• **Vorliegender Text**
----

Wenn Butler über das Performative von gender und race handelt, über die Ambivalenz zwischen der Dominanzanwendung der gender/race-Konstruktion durch die Zitation des zirkulierenden Wissens und seiner Anwendung, geschieht dies auf eine Art, die jedem interdisziplinären Jura-LinguistInnenSeminar an jeder x-beliebigen Uni gerecht werden würde - aber eben nicht den Bereichen, an denen sie sich abarbeitet.

Es ist unglaublich mühsam, Butlers Ausführungen über Rap-Text-Zensur zu lesen, weil sie, statt einen Diskurs aufzugreifen und weiterzuführen, ihn ignoriert, um dann am gelesenen Text ein linguistisches Exempel zu statuieren. Mal nennt sie 2 Live Crew und Salt'n Peppa in einem Zug, mal ignoriert sie die Diskussion um das Verbot der Inszenierung von Sexualität durch/von Schwarzen Frauen.

Butler macht zwar ungeheuer praktische Listen von verschiedenen Sprechformen mit und ohne Handlungs-/ und Herrschafts-Direktbezug. Aber es fällt schwer, ihr die dezidiert staatskritische Herstellung des Bürgerbegriffes in der beschriebenen Radikalität abzunehmen.

Dort, wo "Haß spricht" expliziter wird, in der Auseinandersetzung um Homosexualität in der Armee, und wo Butler beginnt, die Konstruktion des Männlichkeitsbegriffs als Bürgerbegriff zu betrachten und zu bearbeiten, argumentiert sie zwar angenehmerweise interdisziplinär, allgemeiner, breiter als in den vorausgehenden Kapiteln. Dann allerdings versteift sie sich auf Konstrukte, die ärgerlicherweise entweder dem Husch-Husch-schnell-dem-glänzenden-Debüt-was-nachschieben-Gesetz geschuldet sind oder der nicht ausreichend gekennzeichneten konservierenden Freudianik. Viel zu kurz kommt die Funktion und Bedeutung der militarisierten Staatsbürgerschaft, nicht nur in der von ihr fast ausschließlich an männlichen Homosexuellen festgemachten Ausschlußverortung, sondern innerhalb der gesamten Maskulinierungsmaschine zur Erschaffung des Staatsbürgers. Daß auch für Lesben eine Maskulinisierungs- und gleichzeitig reine Heterosexualisierungsanstrengung erwartet wird, taucht weder auf noch wird es diskutiert vor dem Hintergrund der verschiedenen Initiationsriten für Männer und Frauen in der Armee sowie der diskursiven Herstellung von maskulinistischen Soldatenbildern, an die sich Männer und Frauen anzupassen haben bzw. nicht anpassen dürfen (keine Frauen-an-der-Front-Phantasmen).

----

• **Datensatz**
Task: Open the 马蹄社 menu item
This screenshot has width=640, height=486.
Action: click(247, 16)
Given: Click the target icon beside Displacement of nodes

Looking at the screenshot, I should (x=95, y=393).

----

• **Aufgabenstellung**
Schreibe die Besprechung von Butlers „Haß spricht“ im Anschluss an ihren letzten Satz weiter.

• **Endergebnis**
Statt dessen nimmt Butler an, daß es vor allem um die Reinheit und Entsexualisierung der heterosexuellen Frau gehe. Genau das ist aber im Rahmen der Armee, der Staatsbürgerproduktion nur bedingt der Fall. Der ekstatische Kick, der durch das potentiell feindliche Außen (Familie, Freundin, Prostituierte), sprich durch Sex außerhalb des Armee-Körpers, eindringt, muß transformiert werden in einen kollektiven und reproduzierbaren Kick, der von innen kommt und von innen (Armee, Staat etc.) kontrolliert wird, z.B. das gemeinsame Abfeuern der Waffen.

Gar nicht so verwunderlich, daß innerhalb der Armee Lesben ihren männlichen Soldatenkollegen lieber sind als Heteras, die in der Wir-Konstruktion des militärischen Ichs weiterhin die Außenwelt repräsentieren und damit als potentiell feindlich beschrieben sind.

Aufschlußreich dagegen sind die Passagen, in denen Butler darstellt, wie männliche Homosexualität die Homo-Sozietät in Frage stellt und deswegen Schwule in der Armee zwar in ihrem männlichen Bezugsystem, nicht aber in ihrem Begehren, als ideale Soldaten konstruiert werden können - durch ihr Begehren aber genau diese (zwar nicht entsexualisierte, aber nach außen gerichtete) Sexualisierung von Soldaten- Images durchbrechen.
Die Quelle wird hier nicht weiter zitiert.